Time to break this Seventies streak.
It’s summer now for real. And I’ve never been very partial
to July, except for the fact that there’s no school when you’re a kid. It’s the
month that parallels January, another month I’m not too big on. But that
parallel causes me to reflect that on 22 January I posted about a song called “Winter,”
in the midst of a serious cold wave. So why not a song “about” July here at the
center of the summer?
The Decemberists were a big indie discovery in the early
Aughts. Today’s song is the first song I ever heard by the band, on a disc of
tunes my student Lauren gave me in 2007. The song sent me in search of other
music of theirs, and that led me to what is still my favorite album of theirs, Castaways and Cutouts (2002). Colin
Meloy’s lyrics are almost too literate at times, a wealth of verbiage and
fanciful situations. It had been awhile since I’d encountered someone with such
a knack for turning a phrase.
Meloy’s singing put me in mind, oddly enough, of David
Byrne. Not because there’s much in common in their style, but in the way that
the voice was so unique in its particularity, in a delivery that was
unmistakeable, and, at first, a bit off-putting. Meloy has a certain flatness
of affect, always. And yet there’s a lot of spirit to his songs. They’re mostly
comical—jaunty ditties, shanties and the like—often with the flair of Brit folk
that I like so much. The band is from Portland, and Meloy hails from Montana, but
they must’ve put in some time with classic folk.
“July, July” is fairly unique among The Decemberists’
material, as far as I can tell. The albums I know are Castaways, Picaresque
(2005), The Hazards of Love (2009) and The King is Dead (2011). I’ve seen them
perform twice—once at Spring Fling at Yale and once at Terminal 5 in NYC, the
night after Obama got elected. That was a pretty up night and fun performance.
From my first encounter with the song I liked the way it
comes bubbling in, and the chorus, “July, July, July / It never seemed so
strange” felt full of youthful good cheer. For some reason, the song and the
band seemed swaddled in indie-cred. It was a time of searching out the offbeat
with the idea that every region must have its top products—Athens, GA; Seattle,
WA; Chicago, IL . . . why not Portland, OR, why not Austin, TX . . . It was
their time.
It never seemed so, it
never seemed so stray-yay-yay-yange. Infectious, in an oddball way.
But what really charmed me about the song’s lyrics was the
specificity and randomness of this verse:
And we'll remember
this when we are old and ancient / Though the specifics might be vague / And
I'll say your camisole was a sprightly, light magenta / When, in fact, it was a
nappy bluish gray
The idea of growing old and trying to remember youth appeals
to me, obviously. Surrounded often by college age kids, it’s easy to think in
terms of their youthful times and one’s own. There’s a great distance between
the eras but not the ages. Twentysomething is twentysomething. And in Meloy’s
youthful voice (28 when this album came out) delivering such glibly apt images—the contrast between “sprightly,
light magenta” and “nappy bluish gray”—one hears that insouciant acceptance of
whatever is. Being young is like that. To see that there’s a difference between
the “magenta” that he projects himself recalling and the “bluish gray” of the real
camisole is to see the difference between a chosen image and an actual one. But
what Meloy grasps is that “the specifics might be vague”—which is a throwaway
in the sense that neither “specific” is “vague,” rather their relationship is.
The comparison, we might say, is purely verbal, despite the fact that they
create different visuals. He’s riffing on the possibilities of “recall,”

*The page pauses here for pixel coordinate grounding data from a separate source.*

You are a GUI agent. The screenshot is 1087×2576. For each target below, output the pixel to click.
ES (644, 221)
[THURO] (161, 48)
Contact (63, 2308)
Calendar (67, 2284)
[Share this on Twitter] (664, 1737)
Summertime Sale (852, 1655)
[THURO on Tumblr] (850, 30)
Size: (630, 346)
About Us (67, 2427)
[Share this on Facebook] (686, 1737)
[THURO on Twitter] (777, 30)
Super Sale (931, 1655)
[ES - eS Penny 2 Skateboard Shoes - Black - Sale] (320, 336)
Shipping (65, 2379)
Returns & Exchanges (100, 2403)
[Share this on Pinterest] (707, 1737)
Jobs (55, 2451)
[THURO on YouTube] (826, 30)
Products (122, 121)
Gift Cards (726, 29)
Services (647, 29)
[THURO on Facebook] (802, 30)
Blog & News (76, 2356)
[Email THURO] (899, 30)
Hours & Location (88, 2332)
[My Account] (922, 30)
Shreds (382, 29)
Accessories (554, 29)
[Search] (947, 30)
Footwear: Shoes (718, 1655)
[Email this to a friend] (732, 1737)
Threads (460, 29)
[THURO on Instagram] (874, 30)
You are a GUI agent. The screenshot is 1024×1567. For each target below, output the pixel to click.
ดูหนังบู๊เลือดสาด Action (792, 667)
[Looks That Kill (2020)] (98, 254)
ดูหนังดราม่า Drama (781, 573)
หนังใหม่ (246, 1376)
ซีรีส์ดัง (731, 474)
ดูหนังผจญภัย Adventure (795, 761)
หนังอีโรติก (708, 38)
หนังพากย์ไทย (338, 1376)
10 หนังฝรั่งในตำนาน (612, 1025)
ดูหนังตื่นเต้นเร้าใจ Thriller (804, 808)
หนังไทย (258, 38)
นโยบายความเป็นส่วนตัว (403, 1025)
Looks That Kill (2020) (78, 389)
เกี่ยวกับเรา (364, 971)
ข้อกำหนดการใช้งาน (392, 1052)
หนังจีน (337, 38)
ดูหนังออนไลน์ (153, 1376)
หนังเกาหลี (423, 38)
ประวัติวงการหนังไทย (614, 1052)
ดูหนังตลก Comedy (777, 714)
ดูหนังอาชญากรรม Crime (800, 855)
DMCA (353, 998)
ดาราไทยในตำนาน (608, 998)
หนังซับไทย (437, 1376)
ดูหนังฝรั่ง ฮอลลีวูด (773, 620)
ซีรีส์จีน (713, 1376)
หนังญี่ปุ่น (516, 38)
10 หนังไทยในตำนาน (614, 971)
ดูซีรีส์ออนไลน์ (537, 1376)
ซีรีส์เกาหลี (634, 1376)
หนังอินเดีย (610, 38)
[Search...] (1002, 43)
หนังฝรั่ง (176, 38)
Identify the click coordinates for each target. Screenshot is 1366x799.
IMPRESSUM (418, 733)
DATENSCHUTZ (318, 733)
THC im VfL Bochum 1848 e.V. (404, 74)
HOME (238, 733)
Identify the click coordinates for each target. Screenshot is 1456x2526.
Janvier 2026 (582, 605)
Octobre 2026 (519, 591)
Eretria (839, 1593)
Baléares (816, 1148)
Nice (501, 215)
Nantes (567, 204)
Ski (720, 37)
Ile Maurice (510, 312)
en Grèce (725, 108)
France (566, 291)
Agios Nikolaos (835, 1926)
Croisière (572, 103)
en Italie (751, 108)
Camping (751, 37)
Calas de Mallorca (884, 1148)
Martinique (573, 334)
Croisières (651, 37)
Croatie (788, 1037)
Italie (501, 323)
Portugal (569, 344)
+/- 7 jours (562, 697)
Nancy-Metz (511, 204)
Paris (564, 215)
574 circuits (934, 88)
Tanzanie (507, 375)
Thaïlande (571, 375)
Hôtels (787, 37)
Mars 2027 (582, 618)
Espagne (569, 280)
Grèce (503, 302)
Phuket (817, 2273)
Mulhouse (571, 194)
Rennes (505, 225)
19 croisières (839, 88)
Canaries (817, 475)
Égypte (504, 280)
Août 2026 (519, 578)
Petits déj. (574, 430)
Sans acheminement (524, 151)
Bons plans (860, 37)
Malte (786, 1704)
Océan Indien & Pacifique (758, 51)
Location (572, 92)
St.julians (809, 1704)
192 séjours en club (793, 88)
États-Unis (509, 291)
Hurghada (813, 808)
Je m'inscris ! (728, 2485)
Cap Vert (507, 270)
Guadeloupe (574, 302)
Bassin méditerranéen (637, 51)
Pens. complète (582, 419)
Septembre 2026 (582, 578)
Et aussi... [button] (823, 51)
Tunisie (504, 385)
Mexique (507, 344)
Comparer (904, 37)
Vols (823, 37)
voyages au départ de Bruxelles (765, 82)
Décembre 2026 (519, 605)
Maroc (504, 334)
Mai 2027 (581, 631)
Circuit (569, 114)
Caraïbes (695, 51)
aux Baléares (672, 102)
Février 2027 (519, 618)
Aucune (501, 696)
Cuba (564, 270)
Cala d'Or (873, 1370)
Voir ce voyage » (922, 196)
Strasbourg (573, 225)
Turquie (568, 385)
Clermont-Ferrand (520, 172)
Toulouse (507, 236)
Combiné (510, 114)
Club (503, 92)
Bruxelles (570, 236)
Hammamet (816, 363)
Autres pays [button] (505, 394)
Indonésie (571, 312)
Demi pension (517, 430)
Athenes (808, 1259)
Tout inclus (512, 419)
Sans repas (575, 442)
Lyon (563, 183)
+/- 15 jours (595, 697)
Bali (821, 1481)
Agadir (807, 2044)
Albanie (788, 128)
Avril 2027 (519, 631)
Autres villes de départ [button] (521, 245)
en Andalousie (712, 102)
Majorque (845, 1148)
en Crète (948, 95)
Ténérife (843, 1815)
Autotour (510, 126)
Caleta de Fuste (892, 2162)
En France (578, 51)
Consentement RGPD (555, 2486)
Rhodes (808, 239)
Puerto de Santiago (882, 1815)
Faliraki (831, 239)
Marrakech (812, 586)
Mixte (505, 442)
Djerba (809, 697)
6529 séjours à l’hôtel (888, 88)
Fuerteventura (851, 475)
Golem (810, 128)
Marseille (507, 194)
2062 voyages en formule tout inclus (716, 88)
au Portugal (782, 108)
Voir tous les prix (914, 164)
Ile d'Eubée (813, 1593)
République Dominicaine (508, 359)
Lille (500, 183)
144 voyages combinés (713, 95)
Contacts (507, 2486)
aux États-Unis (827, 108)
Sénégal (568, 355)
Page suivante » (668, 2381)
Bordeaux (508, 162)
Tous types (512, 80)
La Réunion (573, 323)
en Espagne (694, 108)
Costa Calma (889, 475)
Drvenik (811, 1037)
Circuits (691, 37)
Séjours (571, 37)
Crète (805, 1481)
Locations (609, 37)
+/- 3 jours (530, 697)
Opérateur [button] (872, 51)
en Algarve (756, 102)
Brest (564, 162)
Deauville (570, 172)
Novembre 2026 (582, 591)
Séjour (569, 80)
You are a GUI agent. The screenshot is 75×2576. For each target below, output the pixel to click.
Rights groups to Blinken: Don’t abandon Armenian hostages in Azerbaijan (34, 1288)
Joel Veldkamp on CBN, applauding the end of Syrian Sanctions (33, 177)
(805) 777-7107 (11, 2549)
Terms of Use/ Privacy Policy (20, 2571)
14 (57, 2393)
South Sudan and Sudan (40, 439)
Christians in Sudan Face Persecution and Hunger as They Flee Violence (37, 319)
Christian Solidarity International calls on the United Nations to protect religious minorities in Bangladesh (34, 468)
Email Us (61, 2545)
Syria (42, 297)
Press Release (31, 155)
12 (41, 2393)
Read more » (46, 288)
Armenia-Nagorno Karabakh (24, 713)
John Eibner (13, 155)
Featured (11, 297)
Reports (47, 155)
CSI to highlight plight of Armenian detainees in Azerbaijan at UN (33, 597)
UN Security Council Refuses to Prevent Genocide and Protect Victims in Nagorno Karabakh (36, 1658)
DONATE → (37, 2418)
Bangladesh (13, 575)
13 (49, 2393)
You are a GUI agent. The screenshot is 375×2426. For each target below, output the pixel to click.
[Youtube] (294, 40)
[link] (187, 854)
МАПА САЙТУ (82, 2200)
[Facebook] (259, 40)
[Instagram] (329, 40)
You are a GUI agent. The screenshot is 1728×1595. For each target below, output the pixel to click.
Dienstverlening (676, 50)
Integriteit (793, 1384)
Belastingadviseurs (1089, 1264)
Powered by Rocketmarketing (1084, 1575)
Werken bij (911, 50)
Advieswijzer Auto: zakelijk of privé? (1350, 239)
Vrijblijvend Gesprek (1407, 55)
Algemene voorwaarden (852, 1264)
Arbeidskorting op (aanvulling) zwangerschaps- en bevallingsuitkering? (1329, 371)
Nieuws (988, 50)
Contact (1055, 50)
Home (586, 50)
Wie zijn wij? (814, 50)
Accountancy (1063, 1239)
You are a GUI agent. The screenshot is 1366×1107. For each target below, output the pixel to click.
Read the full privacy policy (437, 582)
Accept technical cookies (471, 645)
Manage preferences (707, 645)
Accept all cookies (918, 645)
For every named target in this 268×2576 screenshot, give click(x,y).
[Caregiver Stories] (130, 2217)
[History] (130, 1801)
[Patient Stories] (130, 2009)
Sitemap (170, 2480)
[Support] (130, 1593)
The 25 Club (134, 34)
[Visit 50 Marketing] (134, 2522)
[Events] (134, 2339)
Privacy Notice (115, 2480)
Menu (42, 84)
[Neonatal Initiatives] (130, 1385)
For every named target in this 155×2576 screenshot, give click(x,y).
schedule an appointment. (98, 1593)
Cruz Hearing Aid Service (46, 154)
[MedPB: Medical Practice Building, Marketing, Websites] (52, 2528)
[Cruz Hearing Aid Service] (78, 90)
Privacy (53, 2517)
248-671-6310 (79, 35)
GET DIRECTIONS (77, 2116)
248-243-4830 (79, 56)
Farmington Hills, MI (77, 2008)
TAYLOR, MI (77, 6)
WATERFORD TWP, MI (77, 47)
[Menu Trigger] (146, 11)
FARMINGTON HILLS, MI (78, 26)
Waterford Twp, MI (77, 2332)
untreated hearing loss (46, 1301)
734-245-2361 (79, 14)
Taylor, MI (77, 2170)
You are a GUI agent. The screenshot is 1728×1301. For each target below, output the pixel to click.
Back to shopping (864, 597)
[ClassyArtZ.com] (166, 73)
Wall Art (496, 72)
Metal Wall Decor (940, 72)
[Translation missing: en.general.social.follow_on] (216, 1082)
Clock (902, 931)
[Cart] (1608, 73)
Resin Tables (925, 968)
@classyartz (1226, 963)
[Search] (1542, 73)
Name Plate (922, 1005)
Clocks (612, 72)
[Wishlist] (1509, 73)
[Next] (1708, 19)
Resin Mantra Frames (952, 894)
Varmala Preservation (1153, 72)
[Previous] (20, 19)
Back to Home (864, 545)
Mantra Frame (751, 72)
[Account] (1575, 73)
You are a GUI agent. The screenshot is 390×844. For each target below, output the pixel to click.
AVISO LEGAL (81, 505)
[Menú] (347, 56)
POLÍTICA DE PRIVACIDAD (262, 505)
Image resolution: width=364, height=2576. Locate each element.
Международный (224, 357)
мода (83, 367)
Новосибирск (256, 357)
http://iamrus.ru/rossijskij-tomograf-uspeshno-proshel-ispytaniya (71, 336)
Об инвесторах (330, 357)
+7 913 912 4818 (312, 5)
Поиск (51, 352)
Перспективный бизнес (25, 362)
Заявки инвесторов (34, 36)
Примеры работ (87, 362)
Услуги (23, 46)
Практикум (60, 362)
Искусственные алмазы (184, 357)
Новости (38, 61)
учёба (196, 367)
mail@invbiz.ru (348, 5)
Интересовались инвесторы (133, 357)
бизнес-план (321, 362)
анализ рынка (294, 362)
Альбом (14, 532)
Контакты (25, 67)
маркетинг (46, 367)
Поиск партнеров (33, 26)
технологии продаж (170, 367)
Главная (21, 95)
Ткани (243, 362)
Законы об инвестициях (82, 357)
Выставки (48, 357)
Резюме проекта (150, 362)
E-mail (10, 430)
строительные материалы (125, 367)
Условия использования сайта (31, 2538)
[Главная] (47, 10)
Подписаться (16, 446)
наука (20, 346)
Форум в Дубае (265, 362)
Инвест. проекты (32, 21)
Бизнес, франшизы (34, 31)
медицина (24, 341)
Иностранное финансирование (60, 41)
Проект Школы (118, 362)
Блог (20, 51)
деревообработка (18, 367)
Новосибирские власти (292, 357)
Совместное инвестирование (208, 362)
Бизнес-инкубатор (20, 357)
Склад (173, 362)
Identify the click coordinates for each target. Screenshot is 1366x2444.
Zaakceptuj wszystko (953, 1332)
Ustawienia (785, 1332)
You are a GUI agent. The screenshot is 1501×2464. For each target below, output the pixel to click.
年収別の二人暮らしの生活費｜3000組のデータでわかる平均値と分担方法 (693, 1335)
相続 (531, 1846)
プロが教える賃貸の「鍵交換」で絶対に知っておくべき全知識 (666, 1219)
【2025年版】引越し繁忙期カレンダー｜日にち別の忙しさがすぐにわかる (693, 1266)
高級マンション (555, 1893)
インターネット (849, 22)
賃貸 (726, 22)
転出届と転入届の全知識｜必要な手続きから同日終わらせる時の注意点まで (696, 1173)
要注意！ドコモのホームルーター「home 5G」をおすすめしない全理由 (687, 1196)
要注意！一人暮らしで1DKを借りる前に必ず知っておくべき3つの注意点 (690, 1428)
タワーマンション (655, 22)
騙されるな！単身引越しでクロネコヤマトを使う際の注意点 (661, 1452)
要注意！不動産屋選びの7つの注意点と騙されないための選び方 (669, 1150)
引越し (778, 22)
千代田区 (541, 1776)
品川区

allegedly, but one senses neither is actual. Unless you want to believe in the
girl in the nappy bluish gray camisole. Which is fine with me. Me, I’m all for
believing in what the imagination furnishes whenever it chooses not to be “vague.”
This is the story of the road that goes to my house
And what ghosts there do remain
Meloy is a writer whose material often touches on matters that appeal to my imagination (still on the trail of ghosts, one way or another). Other times, like the mention of the gut-shot French Canadian, the songs incorporate stories and figures that almost overwhelm one's identification, at least for me. And yet Meloy has a great ability to match a melodic line to a verbal line that got and kept my attention for a while. The King is Dead was, in some ways, their strongest overall album, but it's not likely they'll match again the dreaming awake quality that captivates me in their first full-length album.